Shops, market stalls and cafes will remain open as long as there are people around enjoying a taste of Cascais hospitality.
I never tire of Cascais and I always hesitate to leave. But the delights of Avenida Marginal (the coastal road to Lisbon) inspire me enough to return to these open roads.
Heading east along the rugged coastal road (N6) there are still other wonderful beaches such as Praia de Carcavelos which lies at the mouth of the Tagus river. The sparkling aqua-marine waters and epic views of Almada provide a truly breathtaking backdrop from the palm-fringed highway that gradually meanders to the many delicacies of the Portuguese capital.
Back in Lisbon, why not take a stroll along some of Lisbon’s amazing river bridges, between Ponte 25 de Abril and perhaps the Tower of Belém.
The bridge in itself is an incredible sight and an awe-inspiring feat of engineering, but I find walking under it quite an unnerving experience. This is because the bridge behaves like a huge booming instrument that resonates with a permanent and distinctive “buzz” – like a massive swarm of giant bees. This happens when hundreds of tires roll along metal grids on the pavement above.
Avenida Marginal follows roughly the same route as the Lisbon-Cascais railway (Linha de Cascais).
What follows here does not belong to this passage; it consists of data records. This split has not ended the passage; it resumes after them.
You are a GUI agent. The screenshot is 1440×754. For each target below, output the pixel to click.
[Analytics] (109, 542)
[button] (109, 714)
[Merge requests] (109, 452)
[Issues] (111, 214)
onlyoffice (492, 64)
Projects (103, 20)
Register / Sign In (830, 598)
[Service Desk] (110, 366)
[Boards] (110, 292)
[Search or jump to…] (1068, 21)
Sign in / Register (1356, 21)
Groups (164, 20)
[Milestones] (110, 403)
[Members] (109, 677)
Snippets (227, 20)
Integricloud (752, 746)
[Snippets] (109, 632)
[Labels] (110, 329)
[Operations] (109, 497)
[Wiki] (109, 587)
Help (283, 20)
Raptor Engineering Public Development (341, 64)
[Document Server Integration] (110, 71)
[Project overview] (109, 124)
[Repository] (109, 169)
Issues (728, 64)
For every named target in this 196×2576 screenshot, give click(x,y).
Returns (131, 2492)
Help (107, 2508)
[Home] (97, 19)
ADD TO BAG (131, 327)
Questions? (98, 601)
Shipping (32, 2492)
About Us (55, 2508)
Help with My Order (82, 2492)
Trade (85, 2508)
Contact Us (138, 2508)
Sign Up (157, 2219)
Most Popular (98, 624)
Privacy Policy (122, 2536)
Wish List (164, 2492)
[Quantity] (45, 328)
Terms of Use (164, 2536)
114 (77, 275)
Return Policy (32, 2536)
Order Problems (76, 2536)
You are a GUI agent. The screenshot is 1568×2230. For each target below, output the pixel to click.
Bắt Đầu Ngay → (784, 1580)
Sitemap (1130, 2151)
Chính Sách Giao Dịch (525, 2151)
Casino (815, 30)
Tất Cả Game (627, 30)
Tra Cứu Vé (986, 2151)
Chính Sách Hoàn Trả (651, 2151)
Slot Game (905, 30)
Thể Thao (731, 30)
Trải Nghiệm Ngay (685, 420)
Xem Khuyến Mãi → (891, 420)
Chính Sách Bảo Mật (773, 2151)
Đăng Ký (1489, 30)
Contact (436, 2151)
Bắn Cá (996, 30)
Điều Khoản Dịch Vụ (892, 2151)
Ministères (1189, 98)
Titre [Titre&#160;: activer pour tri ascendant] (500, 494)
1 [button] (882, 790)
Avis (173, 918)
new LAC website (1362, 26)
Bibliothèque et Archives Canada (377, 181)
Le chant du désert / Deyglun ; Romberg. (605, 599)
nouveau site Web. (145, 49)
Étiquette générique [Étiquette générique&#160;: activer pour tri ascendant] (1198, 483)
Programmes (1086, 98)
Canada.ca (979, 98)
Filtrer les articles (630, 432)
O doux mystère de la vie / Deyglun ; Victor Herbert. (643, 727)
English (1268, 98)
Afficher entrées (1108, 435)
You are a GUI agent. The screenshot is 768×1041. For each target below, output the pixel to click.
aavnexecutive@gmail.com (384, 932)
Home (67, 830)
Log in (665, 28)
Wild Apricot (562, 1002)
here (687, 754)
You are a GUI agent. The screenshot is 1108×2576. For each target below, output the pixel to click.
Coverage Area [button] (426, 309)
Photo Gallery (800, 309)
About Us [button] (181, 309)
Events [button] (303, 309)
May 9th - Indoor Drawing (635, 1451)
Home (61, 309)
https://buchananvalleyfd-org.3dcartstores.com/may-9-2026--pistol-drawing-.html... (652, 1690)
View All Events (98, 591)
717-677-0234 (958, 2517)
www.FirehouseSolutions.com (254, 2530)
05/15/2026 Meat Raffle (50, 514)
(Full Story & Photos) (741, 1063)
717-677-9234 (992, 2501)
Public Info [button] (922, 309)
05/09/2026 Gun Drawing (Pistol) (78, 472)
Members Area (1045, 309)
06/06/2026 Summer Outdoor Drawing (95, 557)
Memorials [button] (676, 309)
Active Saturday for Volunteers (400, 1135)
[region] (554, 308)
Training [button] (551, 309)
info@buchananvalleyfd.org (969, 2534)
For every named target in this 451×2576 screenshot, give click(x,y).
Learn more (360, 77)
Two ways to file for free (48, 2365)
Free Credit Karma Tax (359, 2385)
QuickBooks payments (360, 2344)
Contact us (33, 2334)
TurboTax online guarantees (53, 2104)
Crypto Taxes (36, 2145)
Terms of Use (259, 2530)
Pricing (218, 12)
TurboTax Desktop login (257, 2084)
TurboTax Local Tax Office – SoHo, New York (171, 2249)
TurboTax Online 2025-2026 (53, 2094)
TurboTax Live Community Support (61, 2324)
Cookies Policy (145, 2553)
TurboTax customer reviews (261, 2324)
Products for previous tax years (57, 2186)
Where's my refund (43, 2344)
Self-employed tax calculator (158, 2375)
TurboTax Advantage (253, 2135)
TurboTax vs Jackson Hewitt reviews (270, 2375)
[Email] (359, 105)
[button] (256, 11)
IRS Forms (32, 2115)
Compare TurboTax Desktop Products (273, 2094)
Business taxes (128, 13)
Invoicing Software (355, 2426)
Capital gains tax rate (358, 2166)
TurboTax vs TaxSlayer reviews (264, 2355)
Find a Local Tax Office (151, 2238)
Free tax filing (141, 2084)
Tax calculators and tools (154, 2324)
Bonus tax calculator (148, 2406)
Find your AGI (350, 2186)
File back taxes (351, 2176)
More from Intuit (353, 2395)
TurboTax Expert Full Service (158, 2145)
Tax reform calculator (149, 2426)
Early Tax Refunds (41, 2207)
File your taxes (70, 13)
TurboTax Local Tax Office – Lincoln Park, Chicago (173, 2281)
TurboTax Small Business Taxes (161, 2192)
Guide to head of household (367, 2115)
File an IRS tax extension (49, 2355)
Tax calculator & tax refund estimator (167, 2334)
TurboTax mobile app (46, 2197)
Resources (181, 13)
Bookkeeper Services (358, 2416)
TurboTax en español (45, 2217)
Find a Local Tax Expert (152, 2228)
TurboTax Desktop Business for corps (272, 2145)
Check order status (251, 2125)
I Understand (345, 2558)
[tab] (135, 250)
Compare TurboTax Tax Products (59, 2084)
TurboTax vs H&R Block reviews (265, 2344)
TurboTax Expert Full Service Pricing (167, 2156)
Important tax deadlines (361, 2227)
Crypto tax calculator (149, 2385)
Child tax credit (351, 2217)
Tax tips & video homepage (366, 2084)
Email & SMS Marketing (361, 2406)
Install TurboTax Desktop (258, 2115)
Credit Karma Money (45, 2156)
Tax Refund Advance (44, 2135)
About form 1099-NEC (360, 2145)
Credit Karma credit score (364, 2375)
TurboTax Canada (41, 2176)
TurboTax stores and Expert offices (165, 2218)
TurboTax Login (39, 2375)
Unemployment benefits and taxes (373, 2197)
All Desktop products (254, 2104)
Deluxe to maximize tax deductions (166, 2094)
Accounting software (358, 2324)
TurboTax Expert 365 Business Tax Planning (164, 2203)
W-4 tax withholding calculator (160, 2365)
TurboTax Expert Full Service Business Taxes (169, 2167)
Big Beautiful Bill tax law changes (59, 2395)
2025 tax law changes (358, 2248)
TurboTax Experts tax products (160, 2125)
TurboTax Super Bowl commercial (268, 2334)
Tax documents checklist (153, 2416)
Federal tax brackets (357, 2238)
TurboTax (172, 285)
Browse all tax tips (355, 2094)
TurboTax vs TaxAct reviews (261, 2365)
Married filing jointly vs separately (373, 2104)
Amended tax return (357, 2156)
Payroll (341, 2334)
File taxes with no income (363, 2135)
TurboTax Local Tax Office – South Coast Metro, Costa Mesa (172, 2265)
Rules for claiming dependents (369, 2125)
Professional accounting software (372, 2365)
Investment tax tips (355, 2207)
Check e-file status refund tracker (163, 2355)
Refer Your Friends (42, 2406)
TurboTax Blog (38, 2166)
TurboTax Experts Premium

Old British trains (built by Cravens of Sheffield in the 1950s) provide regular and affordable service. I said “aged” because electric rolling stock could best be described as having a fairly “classic” (but chic) look. A bit of shabby chic perhaps? As dusk falls over Lisbon, dimly-lit cars slam as old trains pull away into the twilight, leaving a calm air of nostalgic contemplation as they blend into the distance.
With Ponte 25 de Abril in the background and the enormous Cristo Rei monument towering over Almada across the Tagus River, there is a definite allusion to the New World right here in the Old World. The very place from which intrepid sailors set off on their fabulous voyages of discovery and adventure.
Because of the bridge, I can see how easy it has been for writers to make so many comparisons between Lisbon and San Francisco, with just a hint of Christ the Redeemer of Rio de Janeiro taking place in Almada.
All in all, these are places that simply cannot fail to impress even the most tired traveler in the world. Whether bathed in the Portuguese midday sun or masterfully lit by starry glory, these stunning panoramas of Lisbon will forever remain etched in the hearts and souls of all who come to discover them. Of this there is very little doubt.